Van llegando. Los pasillos vacíos se empiezan a llenar de murmullos que rápidamente ganan en intensidad y sonrisas. Las escaleras ayer inmaculadas hoy soportan el subir y bajar que acompaña el ubicarse. Los libros cruzados al frente delatan a los nuevos. Los que ya no lo son tanto se juntan en la mesa de siempre hasta que falten 5 minutos. Algunos no llegarán y otros lo harán luego. Casi siempre es así. Es el primer día de primavera. Es, otra vez, el primer día de clases.

Después de más de una treintena de veces vividas, la lógica apunta a encontrar iguales los inicios de un semestre académico. Al fin y al cabo, pasa ahora y en 6 meses pasará de nuevo. En un nivel meramente descriptivo, los estudiantes llegarán y los profesores los recibiremos con la información de lo que se hará en las 16 semanas de clases. Hablaremos de evaluaciones, bibliografía y algún proyecto en particular; y haremos lugar común con las expectativas, las recomendaciones y los iniciales consejos. Ellos, muy acuciosos, sabrán más de nosotros que nosotros de ellos antes de cruzar por la puerta del salón: “A este no le llegues tarde”, “a aquel le gusta que la gente hable”, “ese es ‘relajado”, “ese otro es ‘teso”. Lo nuevo del semestre no resetea la historia acumulada de experiencias y saberes compartidos. Los profesores, en ese sentido, vamos ganando a la vez que perdiendo. Nos debemos esforzar mucho si queremos sorprenderlos.

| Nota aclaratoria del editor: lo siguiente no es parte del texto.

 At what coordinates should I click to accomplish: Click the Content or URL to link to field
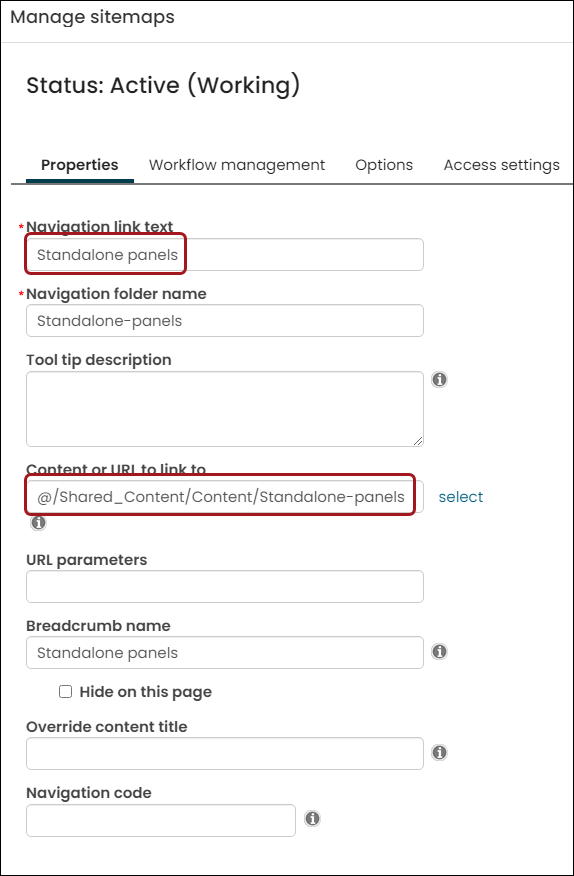coord(225,497)
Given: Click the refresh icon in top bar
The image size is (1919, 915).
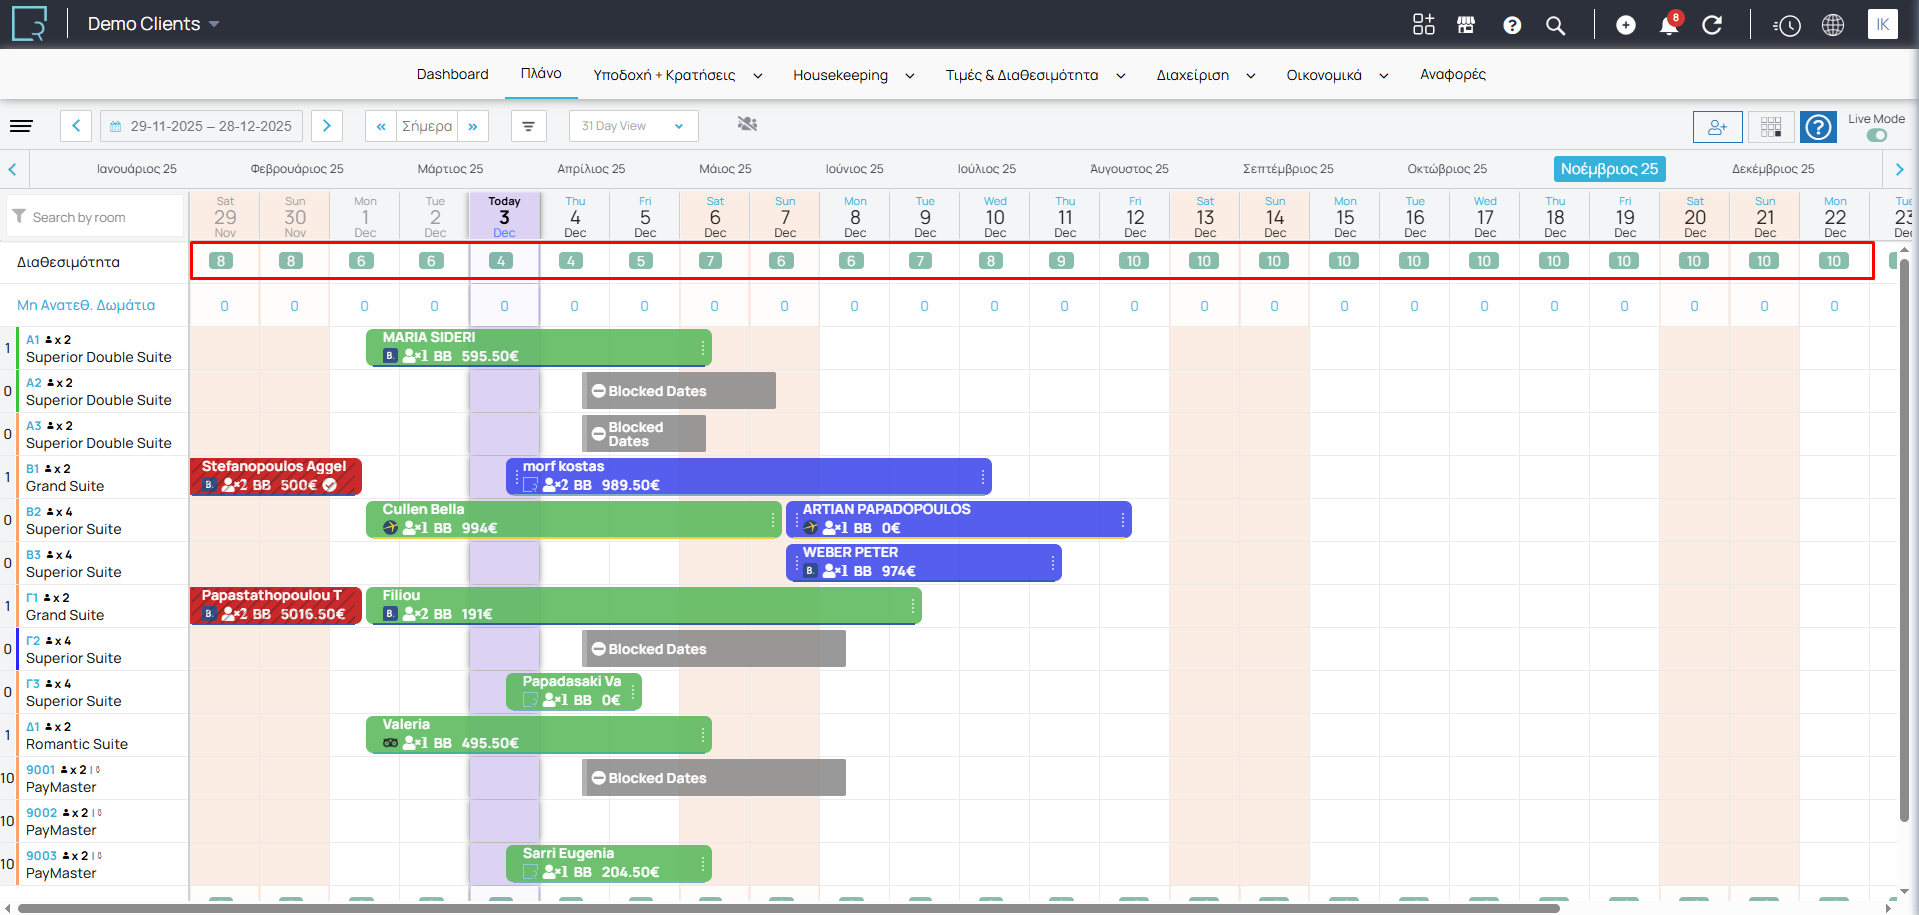Looking at the screenshot, I should tap(1712, 25).
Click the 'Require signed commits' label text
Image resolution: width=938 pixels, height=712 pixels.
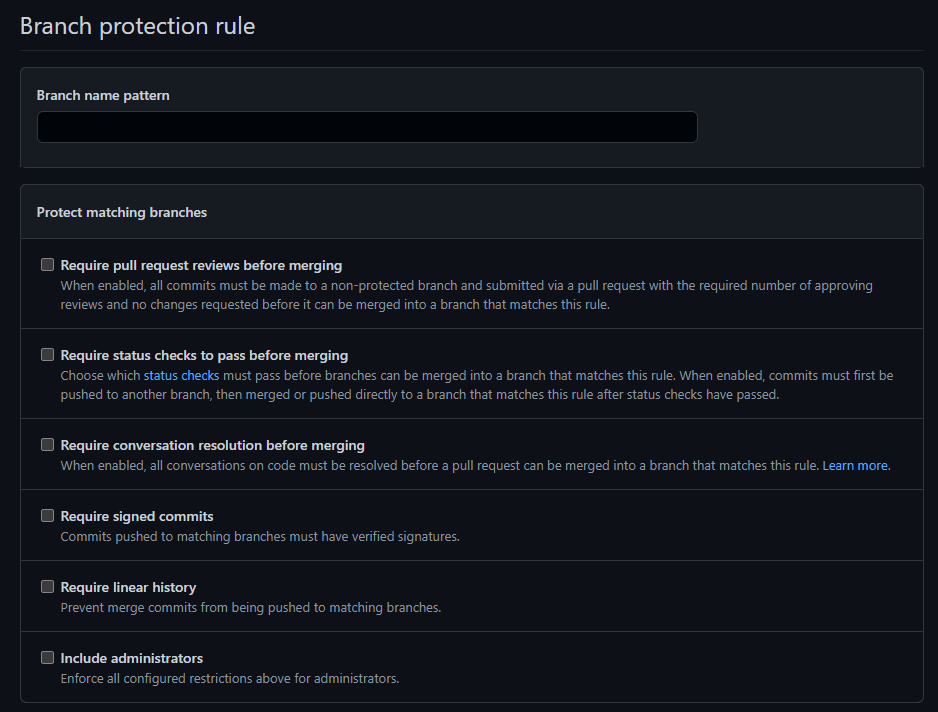[x=137, y=516]
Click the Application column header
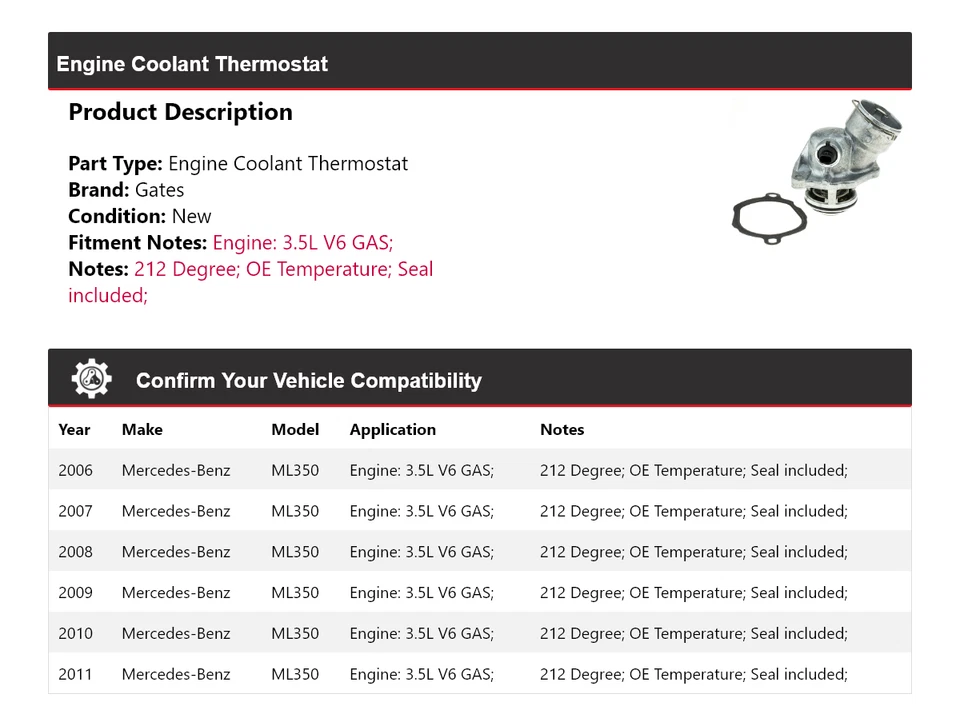The image size is (960, 726). click(392, 429)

Pero lo que la lógica pretende entender como igual se topa, afortunadamente, con la incertidumbre que produce el lienzo en blanco. Cada alumno es distinto, cada una de sus historias es distinta. Algunas están llenas de angustia, otras de esfuerzo, unas más de carencias, otras de oportunidades heredadas. Nada puede ser igual cuando ellos no lo son. Puede que sea la misma asignatura, pero no es la misma clase. En un ejercicio humano y egoísta, a veces los profes nos quejamos demasiado de lo que interpretamos como vacíos en las competencias básicas de un estudiante universitario. Se nos olvida que ni ellos ni nosotros somos perfectos, y que eso que creemos vacío es una oportunidad, una invitación. Cambiar la queja por lo que no es por el reto de lo que queremos que sea es el primero de los propósitos que como educadores nos debemos trazar.

El nuestro es, sin atisbo de duda, un trabajo complicado. Toca pelear en inferioridad de condiciones con la atención fragmentada que produce el celular a la mano. Puede incluso que nos termine pareciendo que la velocidad de digitación que exhiben los alumnos es inversamente proporcional a la atención que nos están prestando. La opción de restringir existe y muchas veces toca acudir a ella; pero mejor opción es hacer de nuestra clase una experiencia de aprendizaje compartido que no admita distracciones. Llegará el momento, si lo hacemos bien, en que dejar el celular en el bolso o en el bolsillo será una decisión antes que una imposición; y siempre será mejor decidir hacerlo que hacerlo obligado.

Nadie dijo que sería fácil, pero no por ello deja de ser un maravilloso viaje. Ser maestro es una bendición, porque no todos los días se ve un lienzo en blanco empezar a llenarse de colores. Ojalá nunca paren estos primeros días. Ojalá se repitan para siempre.